Jesus penetrates the numbness by his compassion and with his compassion takes the first step by making visible the odd abnormality that had become business as usual.

– Walter Brueggemann –


Recently finished reading The Prophetic Imagination

My first foray into Brueggemann’s work. He was not an author who was “on the table” growing up, and my early adult vision was plenty narrow enough to have excluded him. I’ve mentioned somewhere before a telling anecdotal story about a boy in the early 90s (me) who proudly bought a Jimmy Carter book as a Christmas gift only to discover, after some adult-splaining, that Carter was (not harshly, but essentially) persona non grata and that his Christian faith, it seemed, warranted little more than an eye roll from our Christian faith — and from our politics. Considering that Brueggemann gives Jimmy Carter a shout-out for his own “prophetic imagination” at the end of the book, it’s easy to see why…or how… or at least that Brueggeman was not lying around on the family bookshelves next to R.C. Sproul or Chuck Colson or even J. Vernon McGee.

But life is funny and we’ve all changed, and keep changing. Though, of course, genuine change is not guaranteed, as Brueggemann is zealous to remind us.

Egypt, like every imperial and eternal now, believed everything was already given, contained, and possessed. If there is any point at which most of us are manifestly co-opted, it is in this way. We do not believe that there will be newness but only that there will be merely a moving of the pieces into new patterns.

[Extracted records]
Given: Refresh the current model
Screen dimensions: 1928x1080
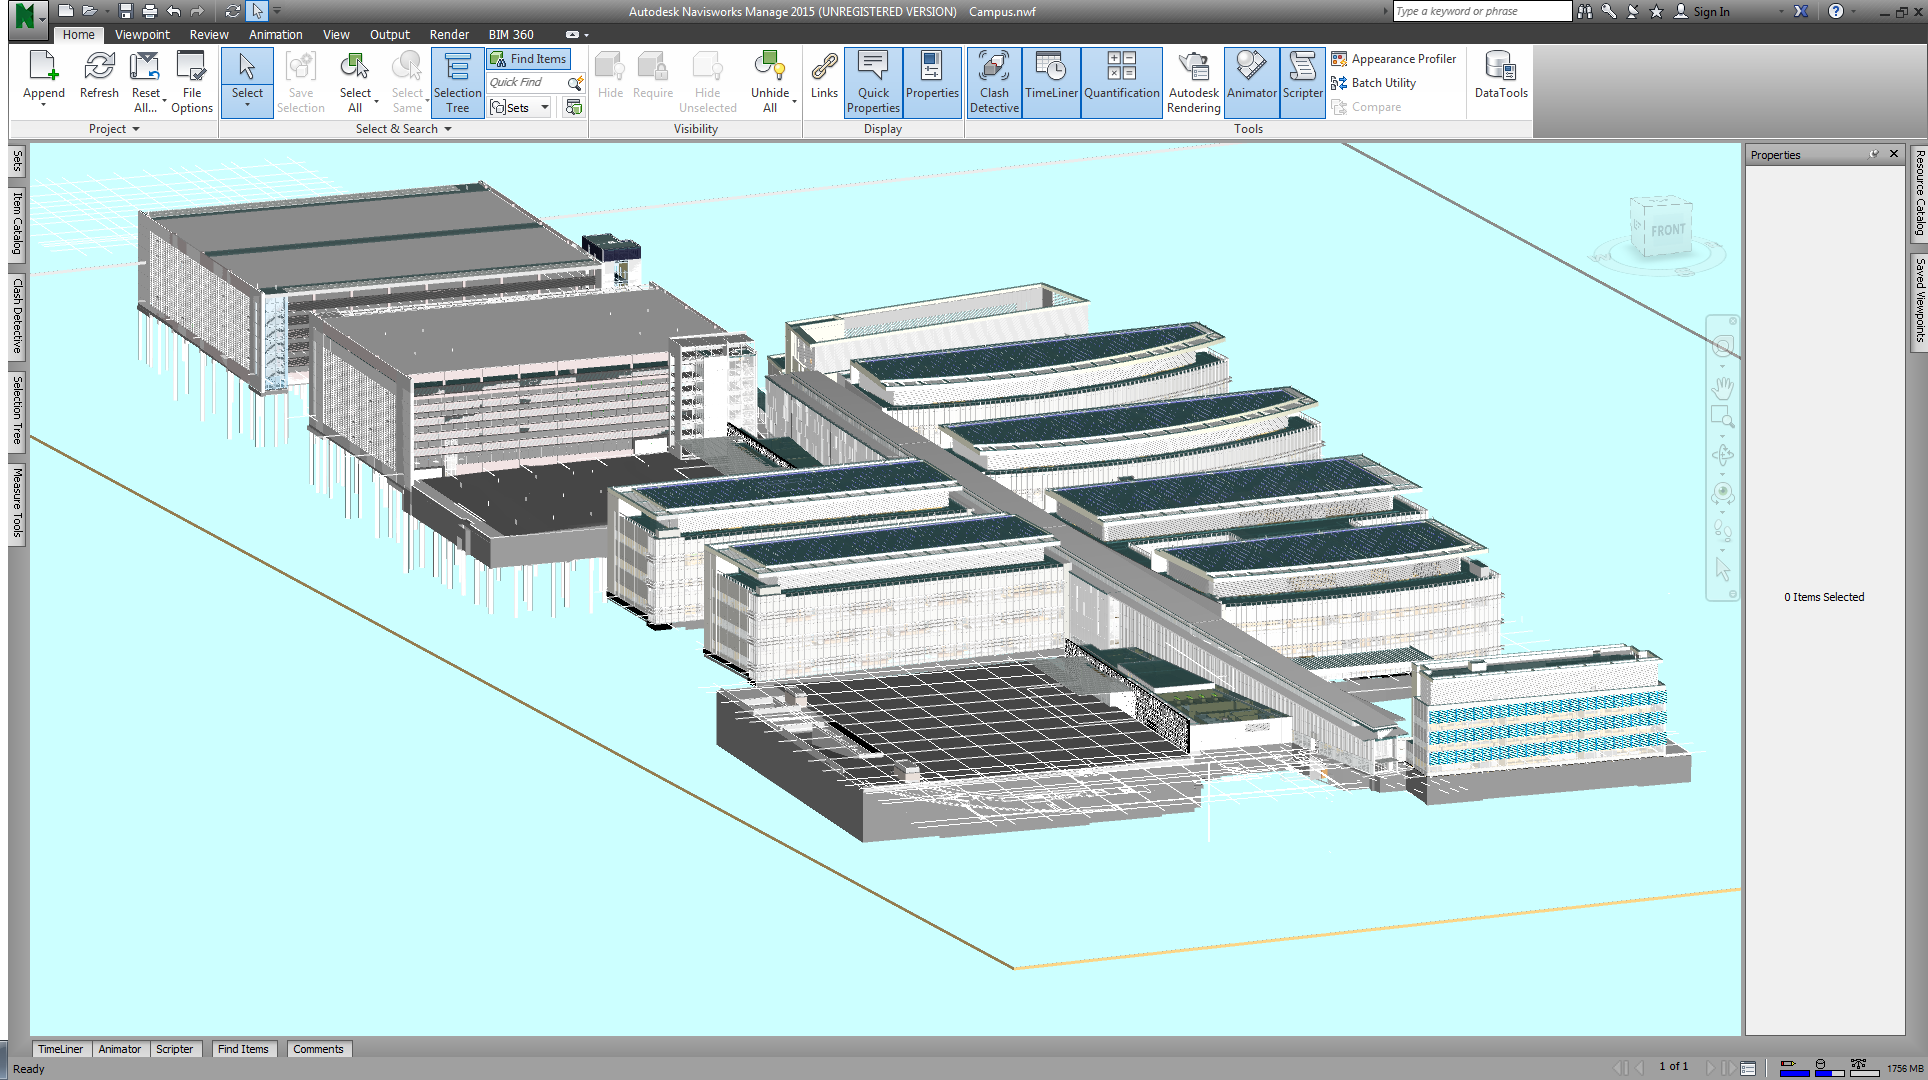Looking at the screenshot, I should pos(99,78).
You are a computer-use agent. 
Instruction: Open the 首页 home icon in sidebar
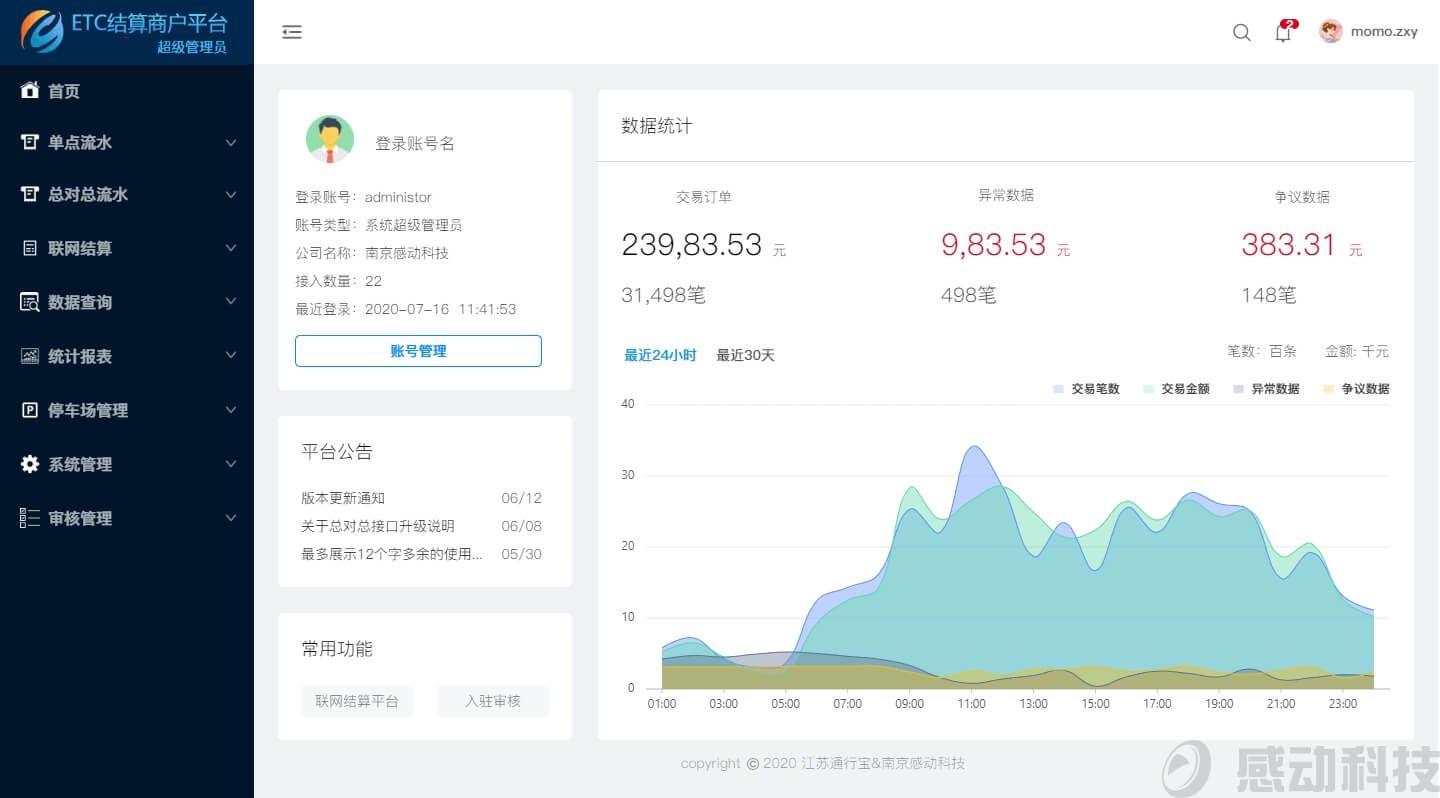coord(30,91)
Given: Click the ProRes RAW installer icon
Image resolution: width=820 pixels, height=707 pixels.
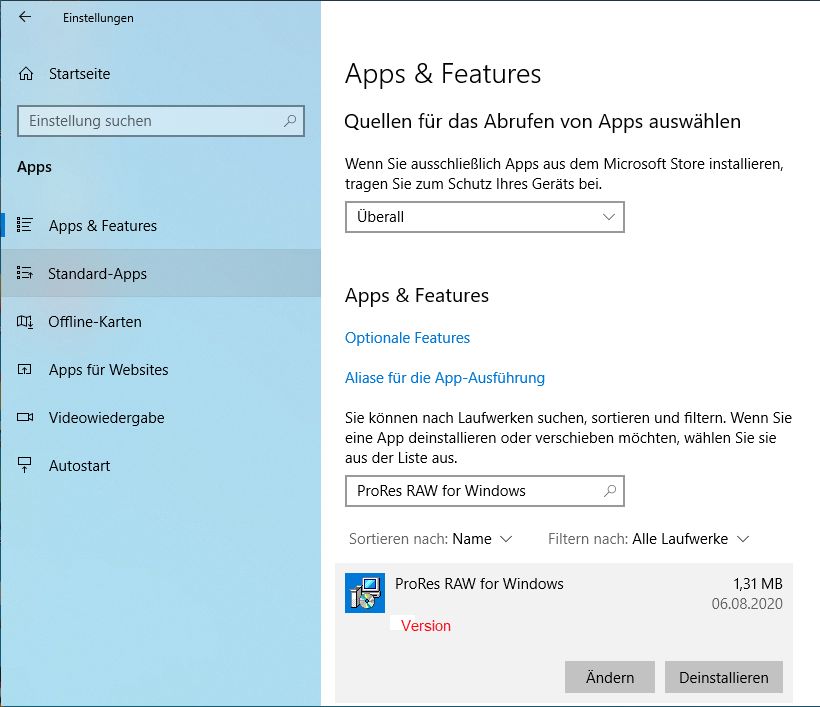Looking at the screenshot, I should (365, 593).
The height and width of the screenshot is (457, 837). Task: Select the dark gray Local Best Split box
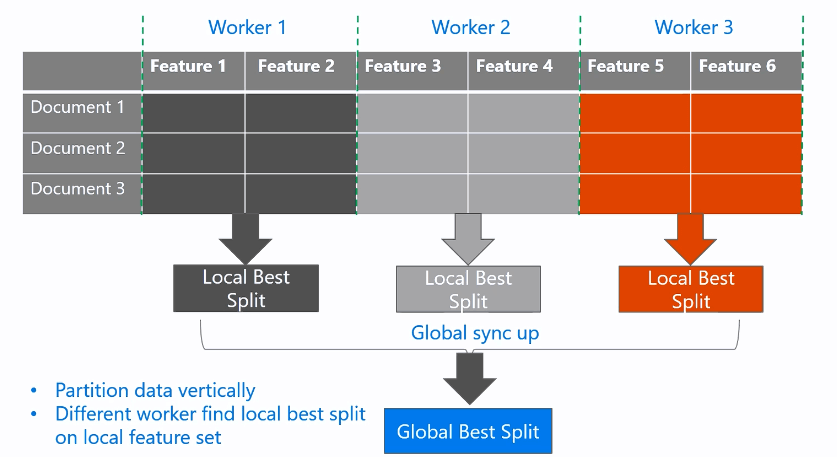(246, 288)
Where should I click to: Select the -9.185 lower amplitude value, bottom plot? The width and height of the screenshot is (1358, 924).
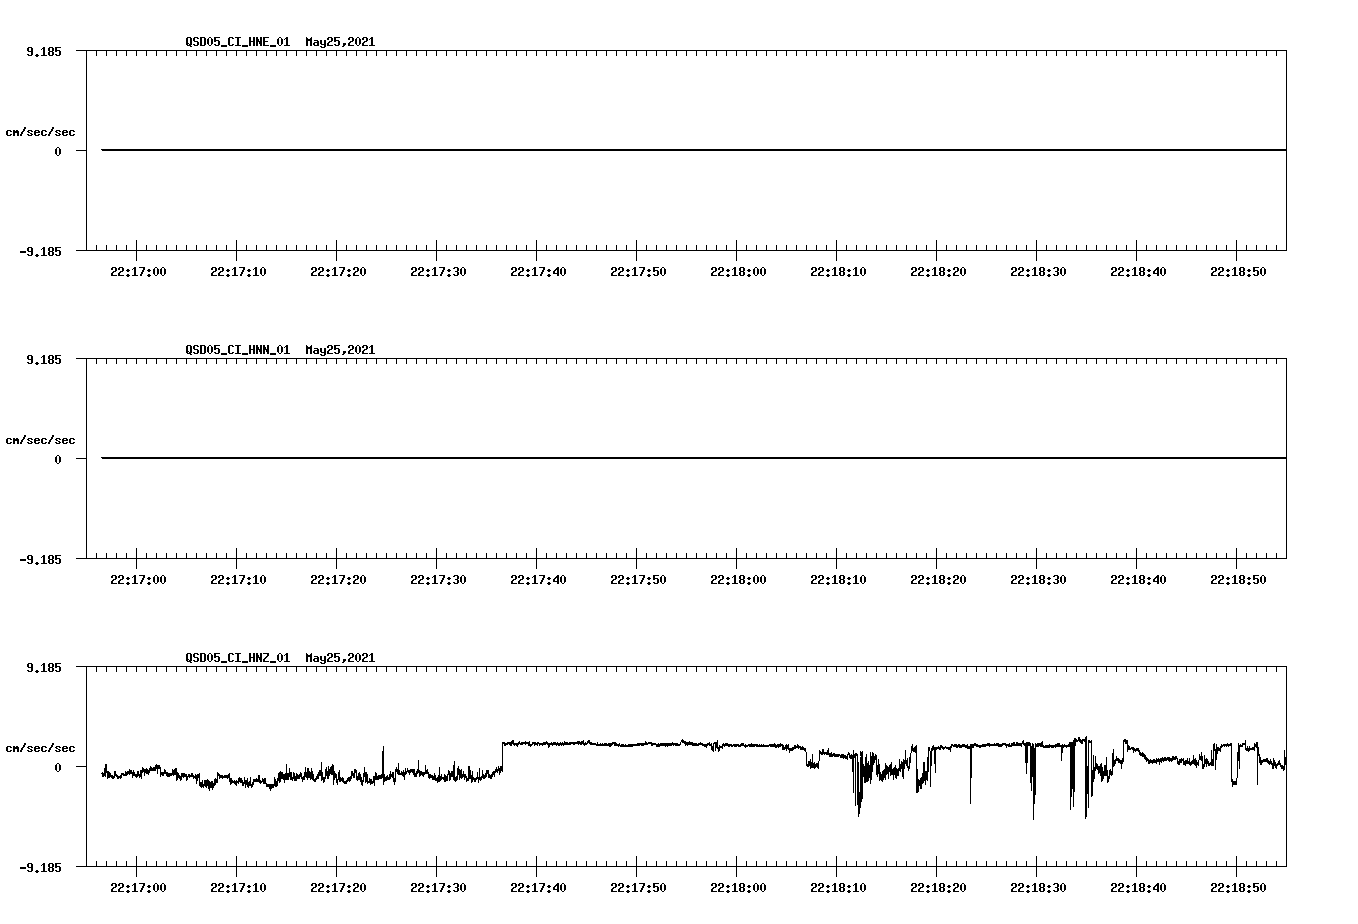pyautogui.click(x=40, y=868)
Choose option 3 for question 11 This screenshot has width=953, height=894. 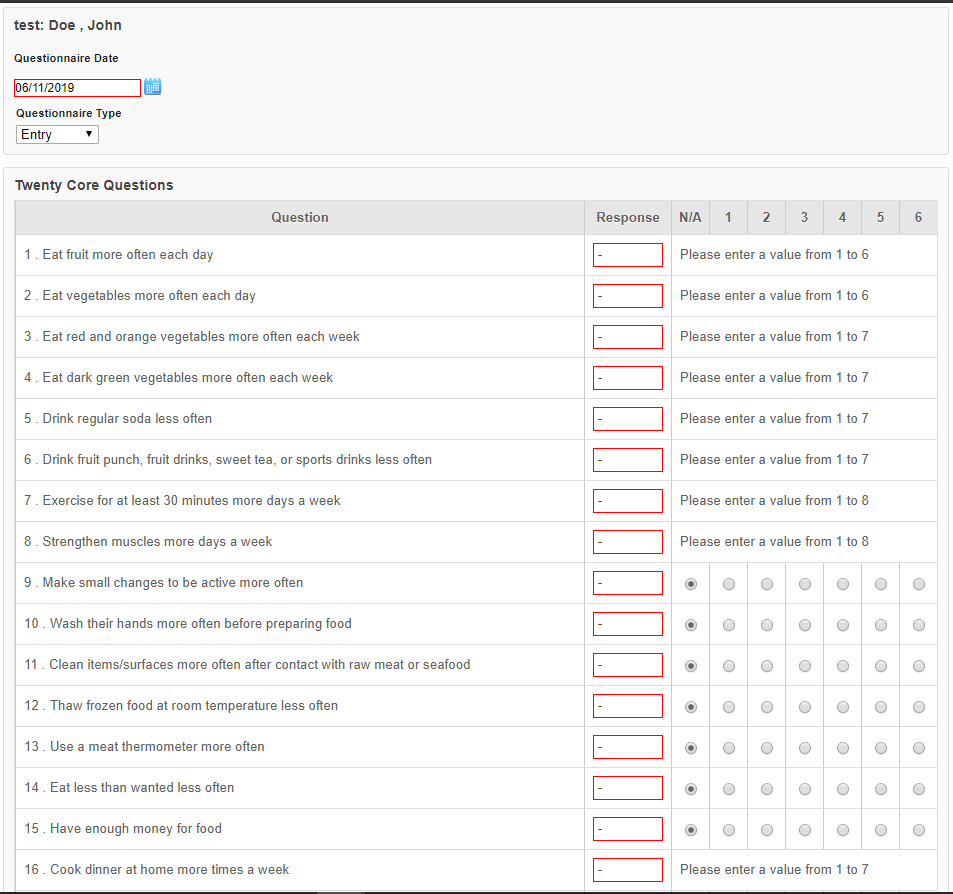coord(805,666)
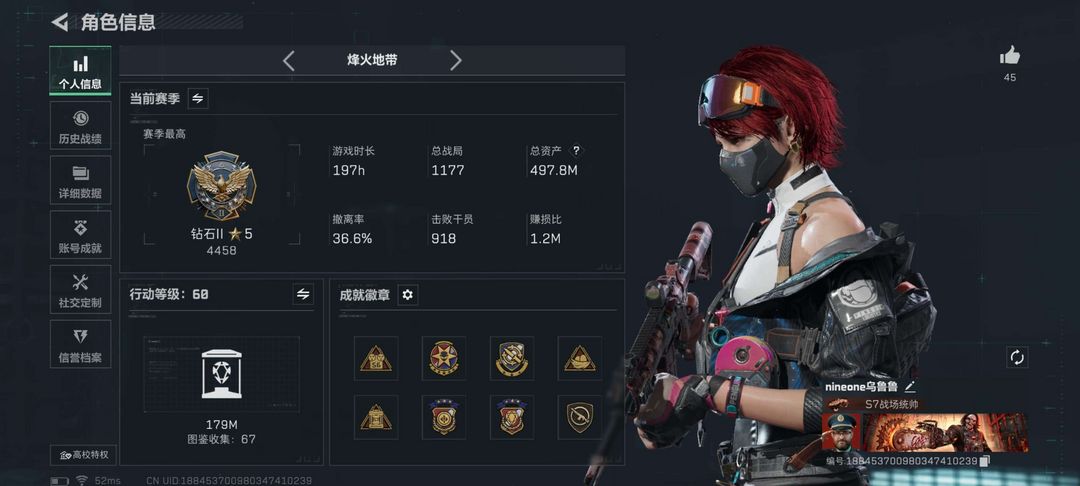Open 成就徽章 gear settings
The image size is (1080, 486).
pos(408,295)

EXERCISE TASKS
a) According to the reflection on Brueggemann, why was Brueggemann not among the books on the family shelves? Answer in one to three sentences.
b) Please answer these questions from the reflection on Brueggemann, one answer per line, marked the same way:
(i) Which Brueggemann book did the writer recently finish?
(ii) What did the boy in the early 90s buy as a Christmas gift?
(iii) What did Egypt believe about everything?
c) Continue the reflection on Brueggemann from its last sentence.
The items are separate material, apart from the reflection on Brueggemann.

EXERCISE RESULTS
a) At the end of the book, Brueggemann praises Jimmy Carter for his own "prophetic imagination." In the writer's childhood, Carter was essentially persona non grata, and his Christian faith drew little more than an eye roll from the family's faith and politics.

b)
(i) The Prophetic Imagination
(ii) A Jimmy Carter book
(iii) That everything was already given, contained, and possessed

c)
“We are all children of the royal consciousnesses,” Brueggemann says. “Royal consciousness,” like some of the language he uses throughout the book, is not a helpful phrase to me. By it he means the established, stubborn, “socio-ideological” mindset of ancient Israel in and to which the prophets spoke. Brueggemann himself 40 years later admits that he would change the phrase, reckoning that “totalism” would be a more widely applicable word. However, I don’t find that word much more helpful — maybe even less so. But what we certainly are prone towards, regardless of the phrasing, is being blind and numb to the world around us.

All of us, in one way or another, have deep commitments to it. So the first question is: How can we have enough freedom to imagine and articulate a real historical newness in our situation?… We need to ask not whether it is realistic or practical or viable but whether it is imaginable. We need to ask if our consciousness and imagination have been so assaulted and co-opted by the royal consciousness that we have been robbed of the courage or power to think an alternative thought.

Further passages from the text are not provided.